» TEXTE À LIRE:
########################################

Ainsi, une nouvelle clientèle apparaît, celle de touristes venant à l’hôtel avec leurs enfants, pour se détendre mais aussi travailler. « Il est donc important d’avoir du très bon Wi-Fi pour les visios, des espaces pour s’isoler, une musique au bar qui se coupe durant certaines heures…, analyse Hervé Duperret, directeur du pôle hôtelier du family office For-BZH, propriété du fondateur de Samsic, Christian Roulleau. Aujourd’hui, un hôtel est un lieu de vie ». Pour Hervé Duperret, comme pour de nombreux professionnels de l’hôtellerie, le bien-être est devenu un levier, qui a notamment permis de rebondir à la réouverture.

Hôtellerie, accueil

© Shutterstock

DES CLIENTS EN QUÊTE D’EXPÉRIENCES

Comme une revanche sur la crise du Covid, la convivialité revient aussi en force. Franck Le Roux, président d’Evi Hob, société spécialiste de la petite hôtellerie en zone rurale, a misé sur ce besoin de chaleur humaine et d’authenticité. Pour lui, « les gens veulent vivre une expérience ». L’environnement global du lieu doit être de qualité, et plus seulement la chambre et le lit. Et pour s’adapter aux désirs changeants du public, « les hôtels devraient pouvoir changer de déco et de mobilier facilement », selon Hervé Duperret.

########################################

» QUESTIONS À TRAITER:
1) Répondez à ces questions sur le texte consacré à l'hôtellerie :
(a) Qui est le fondateur de Samsic ?
(b) De quel type d'hôtellerie la société Evi Hob est-elle spécialiste ?
(c) Selon Hervé Duperret, que devraient pouvoir changer facilement les hôtels ?
2) Quelles sont toutes les personnes nommées dans le texte consacré à l'hôtellerie ?
3) Rédigez la suite du texte consacré à l'hôtellerie, après sa dernière phrase.

» DONNÉES ÉTUDIÉES:

########################################

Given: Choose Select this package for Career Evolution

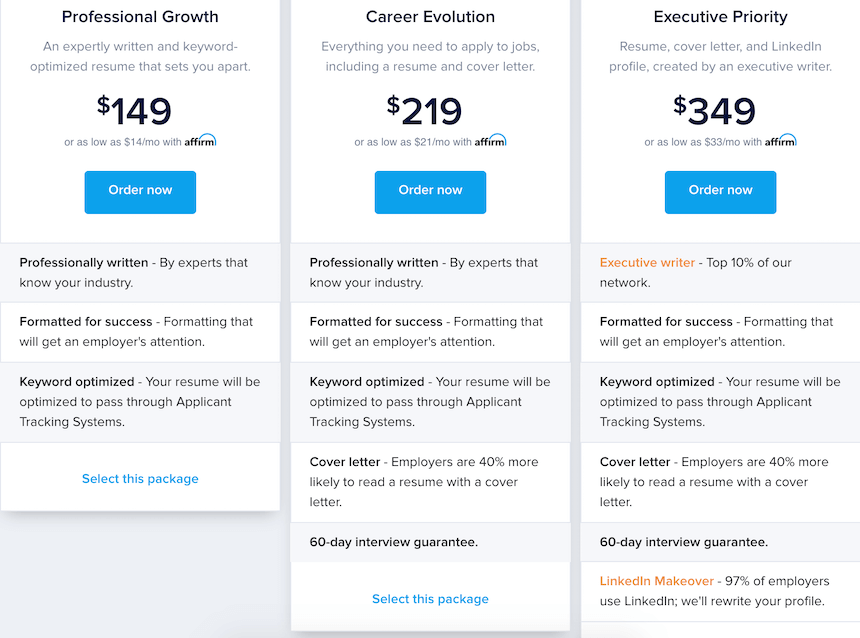Looking at the screenshot, I should [x=430, y=599].
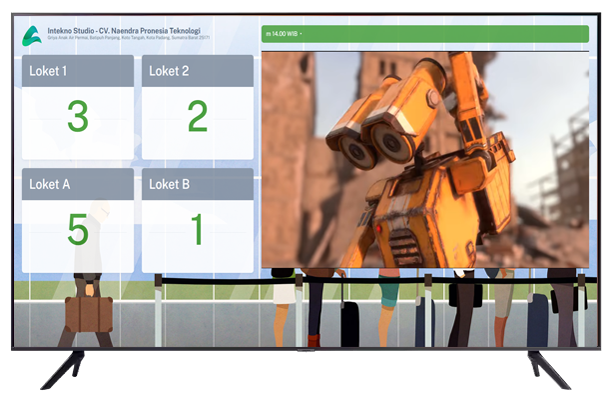Click the small address line under company name
Viewport: 612px width, 399px height.
click(x=128, y=38)
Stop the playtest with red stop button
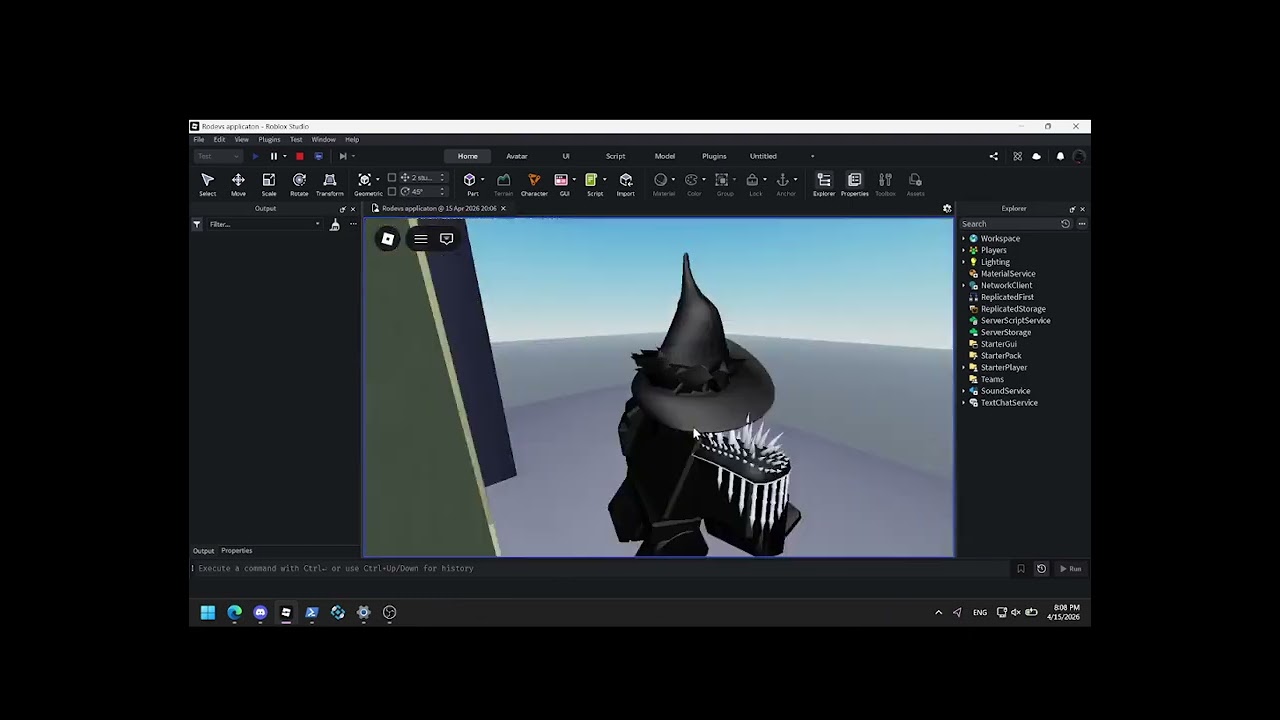 (299, 156)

########################################

» RÉPONSES:
1)
(a) Christian Roulleau.
(b) De la petite hôtellerie en zone rurale.
(c) Leur déco et leur mobilier.

2) Hervé Duperret, Christian Roulleau, Franck Le Roux

3)
Parallèlement, pour répondre à une attente de plus en plus prégnante des clients, mais aussi des investisseurs, le développement durable s’ancre dans l’offre des hôtels, de même que le made in France et les circuits courts, notamment dans les produits alimentaires. « Chez Voco, tous les matelas sont fabriqués à partir de bouteilles en plastique », commente Willemijn Geels.

AUJOURD’HUI, UN HÔTEL EST UN LIEU DE VIE.

LE RECRUTEMENT, UNE OMBRE AU TABLEAU

Mais si les clients se trouvent naturellement au cœur des préoccupations des hôteliers, ils ne sont plus les seuls. Car les hôtels manquent plus de personnel que de clients. Et les difficultés persistantes des établissements à séduire des candidats, qui ne veulent plus forcément travailler le soir ou le week-end, ne sont pas près de s’arranger. « Je suis plutôt inquiet pour les mois à venir », confie Hervé Duperret. Une situation qui pousse les hôteliers à innover pour se rendre attractifs, par exemple en n’imposant plus de codes. Finie la chasse aux piercings et aux jeans troués ! Ce qui a ouvert certaines possibilités en matière de profils… Jean-Baptiste Martin, cofondateur du groupe hôtelier français Suitcase Hospitality, explique : « On accepte de plus en plus les salariés comme ils sont, on sort du profil strictement école hôtelière ».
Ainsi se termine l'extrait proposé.